# -nak/-nek + lenni



## Lazar_Bgd

Hello everyone!

Is there a rule about when you have to add -nak/-nek to adjectives and nouns that go just before the verb lenni? I am now not talking about cases when the verb ‘kell’ is involved like in: “Az információnak világosnak és érthetőnek kell lenni” because ‘kell’ always requires this ending.

My question is about cases like the following (examples picked randomly from the internet):
Nagyon jónak lenni, az egyik legrosszabb dolog, amit tehetsz.
Most Még Jobb Gyereknek Lenni! (title of a book for kids)
De rossz vicc, tizenhárom évesnek lenni!
Nem is olyan rossz nagypapának lenni.
Rossz magányosnak lenni.

What confuses me is that I also come across cases when the adjective or noun has no ending, like in:

Ez kezd furcsa lenni.

Thank you!


----------



## AndrasBP

Hello,

It took me some time to figure out the rule, but here it is (I guess):

"noun/adjective + -nak/-nek + lenni" is used when this structure, which could be translated as "being + noun/adjective", is the subject of the sentence in itself:
_Nagypapának lenni jó. / Jó nagypapának lenni. = Being a grandfather is good. / It's good to be a grandfather._

However, the structure is different if there's a *subject such as a person/thing* + the verb "kezdeni" (to start/begin) + the verb "lenni" (to become, in this case):
_*Ez* kezd furcsa lenni. = *This *is starting to become/get strange.
*Az idő* kezd hideg lenni. = *The weather* is starting to get cold.
*A nagypapa* kezd feledékeny lenni. = *Grandpa *is beginning to become forgetful.
A helyzet kezd*ett* feszült lenni. = *The situation* start*ed* to get tense.
_
I hope this helps.


----------



## Zsanna

Hello,

It doesn't look very "clear cut" to me, but see also the I. 4. and 6. points in this link. 
The explanation for the meaning in I.6. "a szóban forgó személy v. dolog az v. olyan, ami(lyen)nek a kifejezés mondja" (= the person or thing in question is such as described in the expression) is fairly clear to me but seems odd put it like this. 

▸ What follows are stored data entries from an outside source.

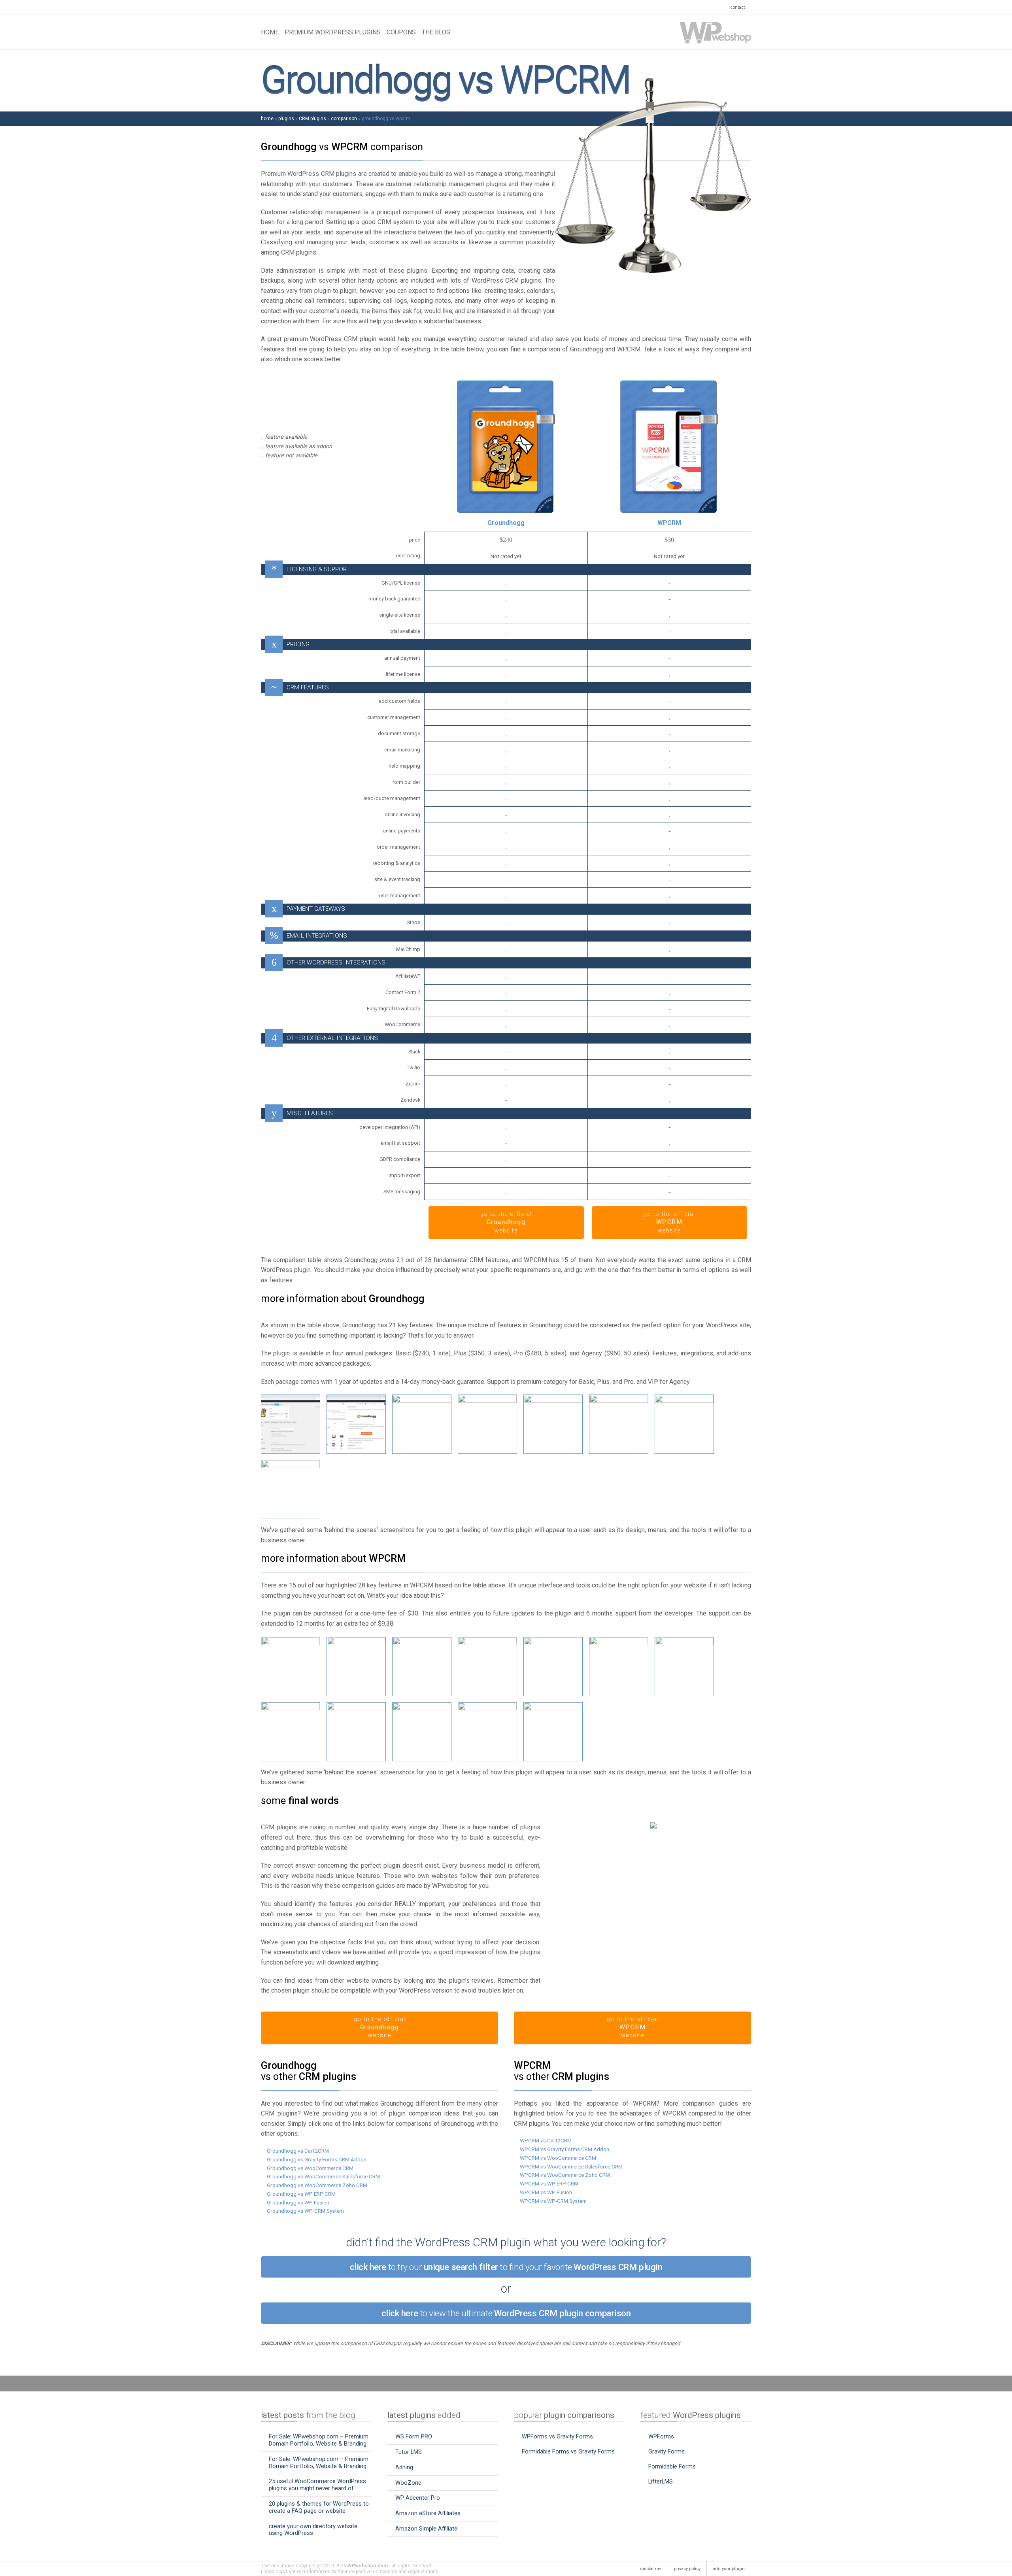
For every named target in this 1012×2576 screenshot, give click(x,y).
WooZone (408, 2482)
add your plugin (729, 2568)
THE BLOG (436, 32)
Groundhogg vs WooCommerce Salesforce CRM (323, 2176)
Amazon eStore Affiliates (428, 2513)
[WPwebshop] (715, 32)
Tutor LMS (408, 2451)
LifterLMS (660, 2481)
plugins (286, 118)
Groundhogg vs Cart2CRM (298, 2151)
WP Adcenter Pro (417, 2497)
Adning (404, 2467)
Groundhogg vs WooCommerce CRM (310, 2168)
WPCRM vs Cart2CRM (546, 2140)
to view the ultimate (506, 2313)
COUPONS (401, 32)
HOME (270, 32)
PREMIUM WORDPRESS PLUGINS (333, 32)
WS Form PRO (413, 2436)
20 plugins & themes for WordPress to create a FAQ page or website (319, 2507)
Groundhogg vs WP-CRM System (305, 2211)
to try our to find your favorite (506, 2267)
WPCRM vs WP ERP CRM (549, 2183)
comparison (344, 118)
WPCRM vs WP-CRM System (553, 2201)
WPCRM (669, 523)
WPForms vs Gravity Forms (557, 2436)
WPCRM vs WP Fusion (546, 2192)
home (267, 118)
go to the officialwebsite (506, 1222)
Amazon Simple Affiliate (426, 2528)
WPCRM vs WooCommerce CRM (558, 2158)
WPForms (661, 2436)
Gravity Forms (666, 2451)
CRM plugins (312, 118)
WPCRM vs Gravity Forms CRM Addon (564, 2149)
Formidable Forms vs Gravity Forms (568, 2451)
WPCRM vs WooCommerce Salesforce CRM (571, 2166)
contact (737, 7)
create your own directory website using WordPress (313, 2530)
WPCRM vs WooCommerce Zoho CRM (565, 2175)
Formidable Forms (672, 2466)
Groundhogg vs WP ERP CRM (301, 2194)
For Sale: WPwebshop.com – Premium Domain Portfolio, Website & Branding (318, 2440)
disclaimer (651, 2568)
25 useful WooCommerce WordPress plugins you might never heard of (317, 2485)
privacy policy (687, 2568)
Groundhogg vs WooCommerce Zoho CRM (317, 2185)
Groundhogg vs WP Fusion (298, 2202)
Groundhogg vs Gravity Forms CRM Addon (316, 2159)
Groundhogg (506, 523)
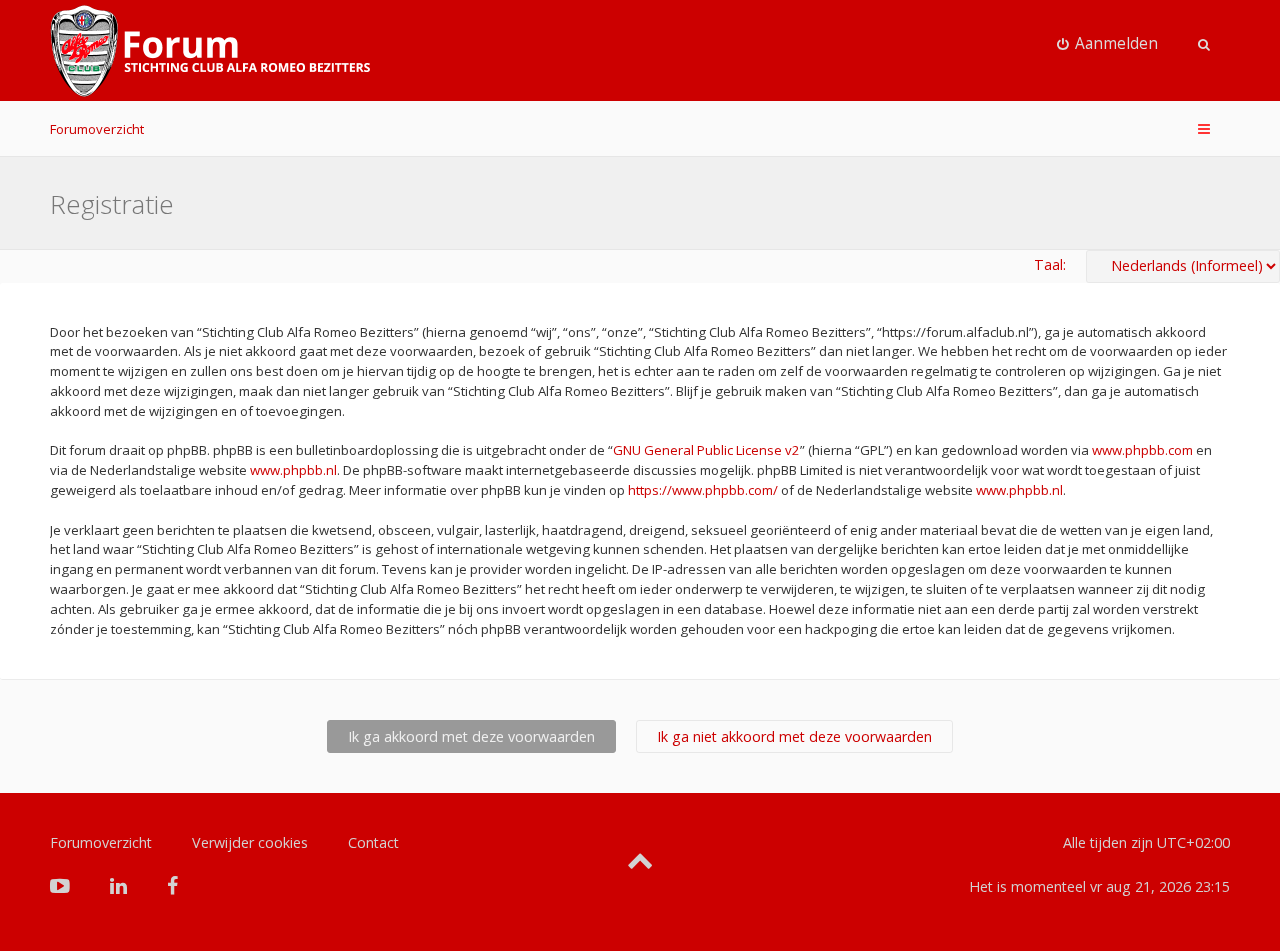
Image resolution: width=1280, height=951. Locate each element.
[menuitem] (1108, 44)
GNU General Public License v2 (706, 450)
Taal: (1050, 264)
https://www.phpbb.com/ (703, 490)
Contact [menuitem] (373, 842)
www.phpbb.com (1142, 450)
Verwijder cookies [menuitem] (250, 842)
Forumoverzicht (97, 129)
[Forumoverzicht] (210, 51)
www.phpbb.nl (293, 470)
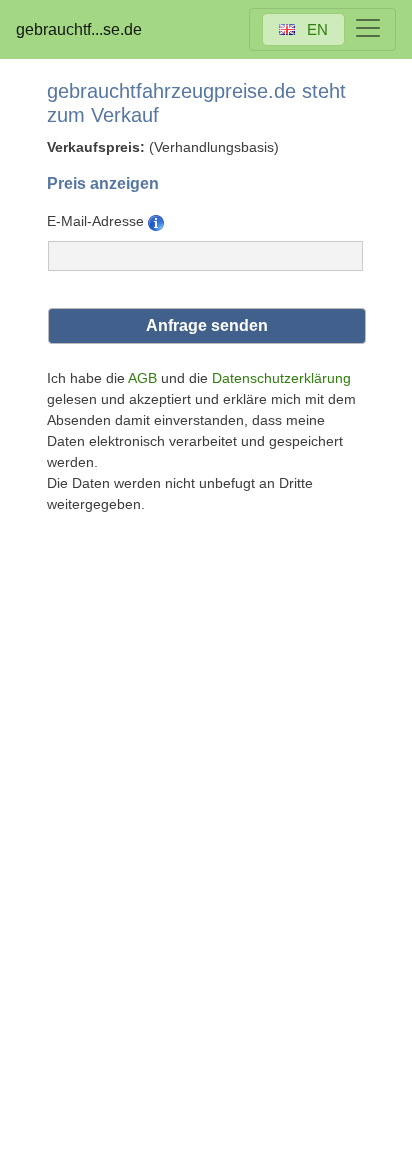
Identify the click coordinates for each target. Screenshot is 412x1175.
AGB (142, 378)
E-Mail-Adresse (97, 221)
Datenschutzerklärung (281, 378)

Reading your examples, the first thing I thought of was that the subject of the sentence "fulfills" whatever is attributed to it/him/her in the sentence. This wouldn't be a translation but may be another way to understand the role of -nak/-nek.


----------



## Lazar_Bgd

Yes, this actually makes sense, this differentiation according to subjects... And it also works with other verbs (for example 'gazdag akarok lenni').

Great, thanks a lot!


----------



## AndrasBP

I just wanted to add that the structures with "kezdeni" also work if the subject is_ implied and understood _from the conjugated verb form:

Kezde*k* ideges lenni. = *I*'m starting to get annoyed.
Kezd*tünk* fáradtak lenni. = *We were* starting to get tired.


----------